■ EXERCISE REQUIREMENTS ■
In the data below, find every line with the word "Focus" and copy it out.

### RAW DATA

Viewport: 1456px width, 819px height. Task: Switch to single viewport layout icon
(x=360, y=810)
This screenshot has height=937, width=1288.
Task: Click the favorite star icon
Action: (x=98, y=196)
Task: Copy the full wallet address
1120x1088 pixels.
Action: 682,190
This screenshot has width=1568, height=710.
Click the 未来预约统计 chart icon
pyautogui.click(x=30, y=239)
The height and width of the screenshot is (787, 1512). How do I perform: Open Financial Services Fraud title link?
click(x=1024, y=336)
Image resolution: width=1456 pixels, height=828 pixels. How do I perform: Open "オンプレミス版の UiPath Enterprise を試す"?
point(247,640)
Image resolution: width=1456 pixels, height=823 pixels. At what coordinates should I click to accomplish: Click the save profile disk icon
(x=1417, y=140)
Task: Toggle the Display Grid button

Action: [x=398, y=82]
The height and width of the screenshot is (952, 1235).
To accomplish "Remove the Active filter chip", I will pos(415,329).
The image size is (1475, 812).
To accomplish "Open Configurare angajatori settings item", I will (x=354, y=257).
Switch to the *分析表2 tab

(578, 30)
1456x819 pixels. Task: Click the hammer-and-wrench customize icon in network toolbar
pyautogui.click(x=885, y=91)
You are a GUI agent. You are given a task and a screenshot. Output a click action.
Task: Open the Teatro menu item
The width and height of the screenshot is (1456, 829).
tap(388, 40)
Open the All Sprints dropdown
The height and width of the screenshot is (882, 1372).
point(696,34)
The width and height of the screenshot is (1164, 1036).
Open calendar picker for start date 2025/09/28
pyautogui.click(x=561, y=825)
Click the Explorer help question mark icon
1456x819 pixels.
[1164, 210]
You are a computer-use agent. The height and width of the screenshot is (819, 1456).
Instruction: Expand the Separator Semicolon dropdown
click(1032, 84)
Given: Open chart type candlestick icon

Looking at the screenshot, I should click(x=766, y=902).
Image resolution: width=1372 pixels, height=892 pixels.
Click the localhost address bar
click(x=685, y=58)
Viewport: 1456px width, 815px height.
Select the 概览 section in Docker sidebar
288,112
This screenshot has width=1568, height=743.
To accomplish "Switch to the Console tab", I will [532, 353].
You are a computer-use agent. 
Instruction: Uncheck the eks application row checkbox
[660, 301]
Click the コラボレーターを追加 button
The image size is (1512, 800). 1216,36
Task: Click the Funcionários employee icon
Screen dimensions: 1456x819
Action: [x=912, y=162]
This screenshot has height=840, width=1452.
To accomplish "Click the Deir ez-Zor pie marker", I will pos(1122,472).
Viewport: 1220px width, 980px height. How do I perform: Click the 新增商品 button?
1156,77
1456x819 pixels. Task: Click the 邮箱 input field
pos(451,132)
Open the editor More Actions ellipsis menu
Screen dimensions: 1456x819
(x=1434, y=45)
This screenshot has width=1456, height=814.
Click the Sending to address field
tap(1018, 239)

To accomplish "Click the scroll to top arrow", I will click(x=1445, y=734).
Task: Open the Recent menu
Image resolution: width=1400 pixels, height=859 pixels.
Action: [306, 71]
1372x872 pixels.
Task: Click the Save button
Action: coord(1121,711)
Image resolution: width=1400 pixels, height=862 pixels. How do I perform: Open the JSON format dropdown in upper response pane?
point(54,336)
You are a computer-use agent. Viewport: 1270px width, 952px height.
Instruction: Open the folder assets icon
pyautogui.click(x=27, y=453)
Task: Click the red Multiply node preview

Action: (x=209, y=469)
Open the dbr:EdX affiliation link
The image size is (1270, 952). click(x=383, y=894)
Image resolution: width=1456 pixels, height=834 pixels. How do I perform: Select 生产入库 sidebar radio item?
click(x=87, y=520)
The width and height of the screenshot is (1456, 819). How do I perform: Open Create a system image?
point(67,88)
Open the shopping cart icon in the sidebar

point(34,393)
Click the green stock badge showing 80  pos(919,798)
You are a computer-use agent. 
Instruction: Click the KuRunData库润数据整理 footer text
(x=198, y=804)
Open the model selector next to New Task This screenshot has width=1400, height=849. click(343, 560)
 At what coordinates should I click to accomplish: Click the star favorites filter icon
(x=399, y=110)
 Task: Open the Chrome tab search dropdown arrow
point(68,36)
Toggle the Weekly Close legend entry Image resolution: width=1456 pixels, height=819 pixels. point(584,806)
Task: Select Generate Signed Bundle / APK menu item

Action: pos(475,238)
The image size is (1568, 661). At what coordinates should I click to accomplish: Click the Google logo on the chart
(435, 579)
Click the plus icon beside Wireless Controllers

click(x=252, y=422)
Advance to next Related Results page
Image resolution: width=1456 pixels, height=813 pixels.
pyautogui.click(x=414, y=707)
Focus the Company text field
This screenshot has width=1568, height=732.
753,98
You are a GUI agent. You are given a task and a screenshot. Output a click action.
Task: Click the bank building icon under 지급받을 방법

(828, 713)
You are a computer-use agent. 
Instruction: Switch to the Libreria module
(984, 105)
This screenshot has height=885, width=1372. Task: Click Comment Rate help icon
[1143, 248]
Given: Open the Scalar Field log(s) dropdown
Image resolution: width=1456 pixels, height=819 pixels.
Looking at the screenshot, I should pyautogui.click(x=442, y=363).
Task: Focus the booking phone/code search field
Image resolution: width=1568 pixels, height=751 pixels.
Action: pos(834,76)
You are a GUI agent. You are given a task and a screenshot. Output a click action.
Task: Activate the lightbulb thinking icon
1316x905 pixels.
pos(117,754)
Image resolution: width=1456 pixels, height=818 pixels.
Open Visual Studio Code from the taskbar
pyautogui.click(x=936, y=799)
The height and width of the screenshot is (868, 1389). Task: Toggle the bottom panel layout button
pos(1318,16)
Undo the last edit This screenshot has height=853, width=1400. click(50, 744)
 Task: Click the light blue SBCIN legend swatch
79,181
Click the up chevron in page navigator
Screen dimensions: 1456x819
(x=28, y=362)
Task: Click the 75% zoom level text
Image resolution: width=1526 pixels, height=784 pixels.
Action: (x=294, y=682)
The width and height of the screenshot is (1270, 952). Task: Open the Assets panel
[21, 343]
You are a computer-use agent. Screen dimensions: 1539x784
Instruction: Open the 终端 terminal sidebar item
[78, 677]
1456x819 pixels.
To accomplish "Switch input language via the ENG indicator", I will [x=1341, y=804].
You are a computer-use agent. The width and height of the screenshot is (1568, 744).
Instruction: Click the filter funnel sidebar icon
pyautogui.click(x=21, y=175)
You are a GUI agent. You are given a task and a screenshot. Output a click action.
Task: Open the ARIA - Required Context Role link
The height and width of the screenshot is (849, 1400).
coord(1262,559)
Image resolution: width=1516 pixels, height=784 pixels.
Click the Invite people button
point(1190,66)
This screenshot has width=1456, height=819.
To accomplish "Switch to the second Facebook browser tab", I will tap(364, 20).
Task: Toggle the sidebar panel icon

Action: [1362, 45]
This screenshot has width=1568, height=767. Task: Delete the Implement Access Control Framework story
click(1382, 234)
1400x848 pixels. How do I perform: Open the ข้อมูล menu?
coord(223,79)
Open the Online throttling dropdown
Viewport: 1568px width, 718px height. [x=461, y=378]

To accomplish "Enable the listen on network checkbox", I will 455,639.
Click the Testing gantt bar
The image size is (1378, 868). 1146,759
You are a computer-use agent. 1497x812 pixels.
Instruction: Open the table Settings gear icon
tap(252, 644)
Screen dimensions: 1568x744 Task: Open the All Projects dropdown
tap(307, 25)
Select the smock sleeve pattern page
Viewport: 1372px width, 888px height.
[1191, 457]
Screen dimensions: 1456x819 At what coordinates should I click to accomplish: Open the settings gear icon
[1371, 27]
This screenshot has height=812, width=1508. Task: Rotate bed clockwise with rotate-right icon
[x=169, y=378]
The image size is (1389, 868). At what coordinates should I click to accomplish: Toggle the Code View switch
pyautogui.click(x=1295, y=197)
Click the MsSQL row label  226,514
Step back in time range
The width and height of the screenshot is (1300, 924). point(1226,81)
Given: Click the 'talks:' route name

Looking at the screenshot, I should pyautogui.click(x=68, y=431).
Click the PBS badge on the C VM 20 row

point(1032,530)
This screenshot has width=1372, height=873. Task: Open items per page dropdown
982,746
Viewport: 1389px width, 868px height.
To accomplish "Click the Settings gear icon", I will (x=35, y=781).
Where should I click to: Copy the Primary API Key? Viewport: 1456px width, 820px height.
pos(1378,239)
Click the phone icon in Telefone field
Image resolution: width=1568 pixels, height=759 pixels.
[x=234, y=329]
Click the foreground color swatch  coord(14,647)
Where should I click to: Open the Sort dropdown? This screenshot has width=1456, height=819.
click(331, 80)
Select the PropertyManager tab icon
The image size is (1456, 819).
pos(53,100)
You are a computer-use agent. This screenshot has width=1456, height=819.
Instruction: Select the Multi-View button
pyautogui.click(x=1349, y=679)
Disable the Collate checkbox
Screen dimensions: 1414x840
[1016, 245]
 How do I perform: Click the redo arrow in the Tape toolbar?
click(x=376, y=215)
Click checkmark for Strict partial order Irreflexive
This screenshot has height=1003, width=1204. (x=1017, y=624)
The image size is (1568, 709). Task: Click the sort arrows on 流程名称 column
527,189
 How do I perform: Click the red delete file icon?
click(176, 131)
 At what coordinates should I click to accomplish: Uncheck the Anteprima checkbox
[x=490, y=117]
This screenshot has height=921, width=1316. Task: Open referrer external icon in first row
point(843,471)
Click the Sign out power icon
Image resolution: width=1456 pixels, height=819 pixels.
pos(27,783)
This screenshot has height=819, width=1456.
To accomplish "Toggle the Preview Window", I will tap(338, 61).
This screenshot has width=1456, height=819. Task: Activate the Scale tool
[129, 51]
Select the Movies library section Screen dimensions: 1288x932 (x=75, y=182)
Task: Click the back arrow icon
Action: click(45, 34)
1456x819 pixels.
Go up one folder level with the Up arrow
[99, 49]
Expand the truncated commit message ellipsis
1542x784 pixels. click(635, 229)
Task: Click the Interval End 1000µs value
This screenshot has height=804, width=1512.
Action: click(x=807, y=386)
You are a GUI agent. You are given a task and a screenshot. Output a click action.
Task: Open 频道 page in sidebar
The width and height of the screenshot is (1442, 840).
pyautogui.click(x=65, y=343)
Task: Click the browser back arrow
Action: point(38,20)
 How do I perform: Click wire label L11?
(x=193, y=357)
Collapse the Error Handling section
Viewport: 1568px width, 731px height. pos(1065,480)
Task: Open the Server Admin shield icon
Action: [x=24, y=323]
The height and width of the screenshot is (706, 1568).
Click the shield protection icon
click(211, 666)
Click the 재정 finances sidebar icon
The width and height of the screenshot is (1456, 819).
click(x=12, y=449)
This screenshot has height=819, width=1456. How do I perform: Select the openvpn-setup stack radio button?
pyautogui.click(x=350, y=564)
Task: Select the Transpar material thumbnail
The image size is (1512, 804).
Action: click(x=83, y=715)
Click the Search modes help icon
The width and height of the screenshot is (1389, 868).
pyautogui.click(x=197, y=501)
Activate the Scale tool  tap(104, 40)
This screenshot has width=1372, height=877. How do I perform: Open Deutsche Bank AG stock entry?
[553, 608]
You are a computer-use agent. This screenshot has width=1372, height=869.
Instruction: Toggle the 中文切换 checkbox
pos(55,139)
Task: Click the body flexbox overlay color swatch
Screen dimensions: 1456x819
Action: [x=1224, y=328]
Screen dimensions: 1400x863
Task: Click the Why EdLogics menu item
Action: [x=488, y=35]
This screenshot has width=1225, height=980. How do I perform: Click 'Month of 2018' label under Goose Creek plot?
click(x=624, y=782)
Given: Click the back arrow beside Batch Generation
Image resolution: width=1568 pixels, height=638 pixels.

######

■ TASK OUTPUT ■
Focus the Company text field
Task: Focus the booking phone/code search field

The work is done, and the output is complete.